Personal information
- Born: December 2, 1958 (age 67) Little Rock, Arkansas, U.S.

Career information
- College: Southern Methodist
- NFL draft: 1980: 7th round, 183rd overall pick

Career history
- 1980–1981: Saskatchewan Roughriders
- 1981–1984, 1989: Toronto Argonauts
- 1985–1988: Calgary Stampeders
- 1990: British Columbia Lions

Awards and highlights
- Grey Cup champion (1983); CFL All-Star (1988); Consensus All-American (1978); 2× First-team All-SWC (1977, 1978);

= Emanuel Tolbert =

American gridiron football player (born 1958)

Emanuel Tolbert (born September 2, 1958) is a former American college and professional football player who was a slotback and wide receiver in the Canadian Football League (CFL) for eleven seasons during the 1980s and early 1990s. Tolbert played college football for Southern Methodist University, where he was an All-American.
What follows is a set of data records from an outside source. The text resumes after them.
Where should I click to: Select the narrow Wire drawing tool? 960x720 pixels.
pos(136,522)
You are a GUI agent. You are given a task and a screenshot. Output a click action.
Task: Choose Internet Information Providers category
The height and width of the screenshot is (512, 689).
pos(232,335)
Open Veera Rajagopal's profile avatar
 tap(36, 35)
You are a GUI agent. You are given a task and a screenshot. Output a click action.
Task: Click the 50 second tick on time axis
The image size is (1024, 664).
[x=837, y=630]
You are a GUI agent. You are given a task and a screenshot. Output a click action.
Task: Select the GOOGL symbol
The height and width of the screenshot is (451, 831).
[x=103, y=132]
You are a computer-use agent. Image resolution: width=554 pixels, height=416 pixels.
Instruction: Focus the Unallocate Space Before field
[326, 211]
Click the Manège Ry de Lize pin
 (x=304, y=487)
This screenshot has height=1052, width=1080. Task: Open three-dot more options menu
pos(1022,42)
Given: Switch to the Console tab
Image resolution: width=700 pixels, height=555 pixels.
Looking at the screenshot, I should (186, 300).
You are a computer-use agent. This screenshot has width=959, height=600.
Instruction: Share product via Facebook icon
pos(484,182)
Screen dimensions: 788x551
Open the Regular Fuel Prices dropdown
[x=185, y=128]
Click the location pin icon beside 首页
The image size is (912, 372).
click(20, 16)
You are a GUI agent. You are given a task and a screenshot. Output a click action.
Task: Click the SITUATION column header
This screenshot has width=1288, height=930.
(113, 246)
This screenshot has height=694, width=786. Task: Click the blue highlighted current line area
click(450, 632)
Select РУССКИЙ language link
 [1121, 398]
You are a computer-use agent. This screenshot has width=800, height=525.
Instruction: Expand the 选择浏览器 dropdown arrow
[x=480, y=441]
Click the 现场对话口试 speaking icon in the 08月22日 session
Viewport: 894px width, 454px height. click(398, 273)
He played professionally for the Saskatchewan Roughriders, Toronto Argonauts, Calgary Stampeders and British Columbia Lions of the CFL, and played a key role in the Argonauts' 1983 Grey Cup victory by recovering a fumble on the game-winning drive.

Tolbert was convicted of rape and violating a minor in 2001. He was sentenced to 15 years in prison for the rape plus four years for violation, to be served concurrently.